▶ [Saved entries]
————
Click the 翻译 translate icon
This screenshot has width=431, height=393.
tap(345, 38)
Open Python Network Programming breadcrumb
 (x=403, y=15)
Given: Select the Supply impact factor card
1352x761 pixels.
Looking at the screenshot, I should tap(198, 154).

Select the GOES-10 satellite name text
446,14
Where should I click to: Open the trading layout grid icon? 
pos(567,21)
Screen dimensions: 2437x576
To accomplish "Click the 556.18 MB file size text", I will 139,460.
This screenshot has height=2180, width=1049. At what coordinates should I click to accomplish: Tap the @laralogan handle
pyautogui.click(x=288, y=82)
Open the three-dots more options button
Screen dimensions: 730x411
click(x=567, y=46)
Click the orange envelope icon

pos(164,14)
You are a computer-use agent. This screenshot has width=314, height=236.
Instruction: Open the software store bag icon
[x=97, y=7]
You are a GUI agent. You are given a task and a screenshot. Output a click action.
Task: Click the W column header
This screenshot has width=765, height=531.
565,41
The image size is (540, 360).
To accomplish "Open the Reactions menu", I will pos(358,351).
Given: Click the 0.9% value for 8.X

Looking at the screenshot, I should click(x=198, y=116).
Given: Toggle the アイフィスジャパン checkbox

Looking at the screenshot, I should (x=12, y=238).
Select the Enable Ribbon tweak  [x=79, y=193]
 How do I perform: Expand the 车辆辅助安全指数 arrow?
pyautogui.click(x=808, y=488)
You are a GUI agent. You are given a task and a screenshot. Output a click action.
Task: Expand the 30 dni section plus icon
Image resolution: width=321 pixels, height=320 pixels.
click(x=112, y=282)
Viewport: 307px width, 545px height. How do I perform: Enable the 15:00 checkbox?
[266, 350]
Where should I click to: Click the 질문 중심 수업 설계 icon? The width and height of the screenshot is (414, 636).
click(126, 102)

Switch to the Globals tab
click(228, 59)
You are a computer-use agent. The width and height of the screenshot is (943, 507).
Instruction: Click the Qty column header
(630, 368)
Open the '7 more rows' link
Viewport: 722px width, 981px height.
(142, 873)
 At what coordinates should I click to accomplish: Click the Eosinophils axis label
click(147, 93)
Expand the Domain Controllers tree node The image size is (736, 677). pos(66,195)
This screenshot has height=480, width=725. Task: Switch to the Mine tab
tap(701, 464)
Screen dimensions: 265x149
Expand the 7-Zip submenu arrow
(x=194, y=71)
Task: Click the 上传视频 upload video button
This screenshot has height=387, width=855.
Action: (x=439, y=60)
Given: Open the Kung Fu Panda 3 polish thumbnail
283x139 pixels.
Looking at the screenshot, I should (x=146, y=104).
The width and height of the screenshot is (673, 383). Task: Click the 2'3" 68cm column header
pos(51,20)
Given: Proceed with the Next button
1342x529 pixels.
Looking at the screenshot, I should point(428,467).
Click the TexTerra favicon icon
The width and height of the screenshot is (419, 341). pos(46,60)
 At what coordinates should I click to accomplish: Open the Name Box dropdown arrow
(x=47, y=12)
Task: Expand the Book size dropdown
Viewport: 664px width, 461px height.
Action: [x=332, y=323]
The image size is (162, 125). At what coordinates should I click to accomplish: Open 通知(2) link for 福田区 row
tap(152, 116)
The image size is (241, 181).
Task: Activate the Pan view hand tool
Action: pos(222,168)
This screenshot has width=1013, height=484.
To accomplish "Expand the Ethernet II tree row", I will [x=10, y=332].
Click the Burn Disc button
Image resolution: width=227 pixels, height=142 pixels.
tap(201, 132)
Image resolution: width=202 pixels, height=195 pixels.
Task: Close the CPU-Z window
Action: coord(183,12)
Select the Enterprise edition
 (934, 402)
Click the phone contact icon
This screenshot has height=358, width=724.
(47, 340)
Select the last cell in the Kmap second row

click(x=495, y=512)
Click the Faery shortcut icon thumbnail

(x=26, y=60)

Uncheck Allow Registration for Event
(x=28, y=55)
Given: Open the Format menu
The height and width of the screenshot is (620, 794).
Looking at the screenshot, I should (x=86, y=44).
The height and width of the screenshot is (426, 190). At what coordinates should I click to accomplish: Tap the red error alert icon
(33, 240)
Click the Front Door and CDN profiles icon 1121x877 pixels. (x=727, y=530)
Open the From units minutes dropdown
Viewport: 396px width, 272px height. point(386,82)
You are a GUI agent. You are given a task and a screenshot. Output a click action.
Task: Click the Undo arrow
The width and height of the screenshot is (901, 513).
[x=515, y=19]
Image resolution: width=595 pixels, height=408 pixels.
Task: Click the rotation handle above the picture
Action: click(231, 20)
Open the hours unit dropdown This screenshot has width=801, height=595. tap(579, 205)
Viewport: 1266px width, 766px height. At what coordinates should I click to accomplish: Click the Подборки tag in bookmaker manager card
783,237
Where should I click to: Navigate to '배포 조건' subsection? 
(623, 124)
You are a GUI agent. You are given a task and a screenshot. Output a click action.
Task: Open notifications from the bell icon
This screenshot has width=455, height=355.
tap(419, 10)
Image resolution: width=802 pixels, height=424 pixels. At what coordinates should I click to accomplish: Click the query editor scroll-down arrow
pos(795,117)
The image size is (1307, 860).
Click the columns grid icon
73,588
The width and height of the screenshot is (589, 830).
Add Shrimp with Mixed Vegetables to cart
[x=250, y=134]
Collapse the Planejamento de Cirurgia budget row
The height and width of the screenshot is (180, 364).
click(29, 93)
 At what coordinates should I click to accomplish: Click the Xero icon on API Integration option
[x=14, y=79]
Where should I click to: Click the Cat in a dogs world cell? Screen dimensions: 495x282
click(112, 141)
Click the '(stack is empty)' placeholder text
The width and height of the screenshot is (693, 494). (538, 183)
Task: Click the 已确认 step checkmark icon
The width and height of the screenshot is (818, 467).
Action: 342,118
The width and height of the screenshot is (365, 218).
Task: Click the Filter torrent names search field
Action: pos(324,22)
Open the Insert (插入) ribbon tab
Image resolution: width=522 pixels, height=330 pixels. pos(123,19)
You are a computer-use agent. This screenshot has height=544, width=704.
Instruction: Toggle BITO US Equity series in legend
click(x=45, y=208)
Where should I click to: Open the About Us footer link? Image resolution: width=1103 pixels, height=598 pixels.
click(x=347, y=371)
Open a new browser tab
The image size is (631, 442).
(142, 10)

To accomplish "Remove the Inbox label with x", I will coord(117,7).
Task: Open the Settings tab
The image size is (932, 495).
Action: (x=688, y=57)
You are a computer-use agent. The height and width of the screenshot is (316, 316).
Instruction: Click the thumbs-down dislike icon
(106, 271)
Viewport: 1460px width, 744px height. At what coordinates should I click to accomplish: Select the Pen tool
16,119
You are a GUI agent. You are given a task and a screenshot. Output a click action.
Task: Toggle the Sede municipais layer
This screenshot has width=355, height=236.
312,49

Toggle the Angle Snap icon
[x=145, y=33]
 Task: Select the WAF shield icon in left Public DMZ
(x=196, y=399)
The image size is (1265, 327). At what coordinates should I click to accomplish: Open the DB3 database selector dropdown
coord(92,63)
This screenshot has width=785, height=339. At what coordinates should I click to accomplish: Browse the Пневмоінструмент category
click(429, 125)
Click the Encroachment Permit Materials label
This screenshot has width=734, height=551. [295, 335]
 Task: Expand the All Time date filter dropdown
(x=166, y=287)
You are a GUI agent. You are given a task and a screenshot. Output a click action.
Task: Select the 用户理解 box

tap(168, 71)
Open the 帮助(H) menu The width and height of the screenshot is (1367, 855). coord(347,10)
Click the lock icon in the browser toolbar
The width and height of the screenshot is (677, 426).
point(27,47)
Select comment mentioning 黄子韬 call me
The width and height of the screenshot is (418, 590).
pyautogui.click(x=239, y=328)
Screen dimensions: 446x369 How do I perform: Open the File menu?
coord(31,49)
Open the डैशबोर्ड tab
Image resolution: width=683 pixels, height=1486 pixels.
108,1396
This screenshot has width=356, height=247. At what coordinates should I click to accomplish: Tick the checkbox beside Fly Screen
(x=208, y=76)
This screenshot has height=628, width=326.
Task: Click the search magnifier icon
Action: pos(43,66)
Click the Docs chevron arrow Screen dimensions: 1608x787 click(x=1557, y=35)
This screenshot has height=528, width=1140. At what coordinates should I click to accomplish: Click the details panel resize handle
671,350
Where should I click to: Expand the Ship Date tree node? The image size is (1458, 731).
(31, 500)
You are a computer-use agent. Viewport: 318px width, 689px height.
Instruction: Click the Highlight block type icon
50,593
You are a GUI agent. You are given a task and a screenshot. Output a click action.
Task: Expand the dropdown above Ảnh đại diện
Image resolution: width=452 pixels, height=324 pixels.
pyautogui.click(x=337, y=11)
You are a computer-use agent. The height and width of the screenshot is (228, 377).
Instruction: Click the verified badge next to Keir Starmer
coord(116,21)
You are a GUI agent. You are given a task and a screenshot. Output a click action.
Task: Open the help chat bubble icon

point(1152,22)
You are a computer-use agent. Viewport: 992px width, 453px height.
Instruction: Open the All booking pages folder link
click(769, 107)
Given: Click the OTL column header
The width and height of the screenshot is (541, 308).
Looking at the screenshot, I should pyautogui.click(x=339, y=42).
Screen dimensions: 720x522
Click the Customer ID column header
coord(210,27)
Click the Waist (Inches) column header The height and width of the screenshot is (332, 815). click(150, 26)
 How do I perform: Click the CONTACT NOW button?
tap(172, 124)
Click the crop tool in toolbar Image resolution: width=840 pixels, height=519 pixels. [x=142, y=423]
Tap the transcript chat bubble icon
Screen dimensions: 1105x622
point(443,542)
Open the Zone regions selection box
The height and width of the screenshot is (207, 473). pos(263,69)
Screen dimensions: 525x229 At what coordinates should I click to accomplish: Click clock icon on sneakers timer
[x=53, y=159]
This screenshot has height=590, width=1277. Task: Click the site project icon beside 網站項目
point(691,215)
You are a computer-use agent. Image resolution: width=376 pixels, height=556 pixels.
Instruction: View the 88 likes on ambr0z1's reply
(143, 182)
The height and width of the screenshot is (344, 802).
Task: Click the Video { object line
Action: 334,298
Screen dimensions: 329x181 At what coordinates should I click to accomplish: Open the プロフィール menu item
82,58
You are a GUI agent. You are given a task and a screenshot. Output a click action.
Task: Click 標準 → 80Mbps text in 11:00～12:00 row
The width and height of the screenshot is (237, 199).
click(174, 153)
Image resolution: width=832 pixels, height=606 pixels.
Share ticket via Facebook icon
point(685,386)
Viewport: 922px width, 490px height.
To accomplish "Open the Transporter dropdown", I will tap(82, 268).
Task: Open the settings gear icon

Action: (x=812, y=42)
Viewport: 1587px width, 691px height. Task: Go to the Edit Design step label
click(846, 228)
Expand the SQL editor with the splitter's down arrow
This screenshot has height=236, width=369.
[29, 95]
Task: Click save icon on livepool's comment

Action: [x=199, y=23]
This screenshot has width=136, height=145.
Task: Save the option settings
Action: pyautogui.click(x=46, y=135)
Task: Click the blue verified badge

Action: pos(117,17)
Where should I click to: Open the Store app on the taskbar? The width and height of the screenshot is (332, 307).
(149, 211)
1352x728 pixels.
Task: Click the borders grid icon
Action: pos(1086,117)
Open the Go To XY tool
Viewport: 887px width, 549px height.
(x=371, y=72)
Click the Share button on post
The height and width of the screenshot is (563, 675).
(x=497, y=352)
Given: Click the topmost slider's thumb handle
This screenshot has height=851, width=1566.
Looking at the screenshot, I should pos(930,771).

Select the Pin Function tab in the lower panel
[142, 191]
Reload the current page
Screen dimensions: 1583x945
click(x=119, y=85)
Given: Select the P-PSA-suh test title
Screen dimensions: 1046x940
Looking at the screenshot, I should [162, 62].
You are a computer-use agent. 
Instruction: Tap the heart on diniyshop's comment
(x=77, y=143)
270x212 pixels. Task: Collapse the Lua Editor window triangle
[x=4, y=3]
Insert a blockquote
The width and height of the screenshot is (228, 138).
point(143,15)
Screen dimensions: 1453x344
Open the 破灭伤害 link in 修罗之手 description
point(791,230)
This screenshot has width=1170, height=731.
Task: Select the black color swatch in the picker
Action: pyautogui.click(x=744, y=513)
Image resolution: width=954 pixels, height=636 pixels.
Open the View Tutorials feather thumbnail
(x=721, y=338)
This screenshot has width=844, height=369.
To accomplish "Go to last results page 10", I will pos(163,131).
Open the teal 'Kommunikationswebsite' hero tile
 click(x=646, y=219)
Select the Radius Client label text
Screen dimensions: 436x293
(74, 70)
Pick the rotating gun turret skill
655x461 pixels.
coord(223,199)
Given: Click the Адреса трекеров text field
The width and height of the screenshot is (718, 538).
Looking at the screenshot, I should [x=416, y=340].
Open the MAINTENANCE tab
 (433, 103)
————
▶ [Instructions to follow]
Copy each line of the entries that includes the word "more".

▶ [Task answer]
Open the three-dots more options button
Open the '7 more rows' link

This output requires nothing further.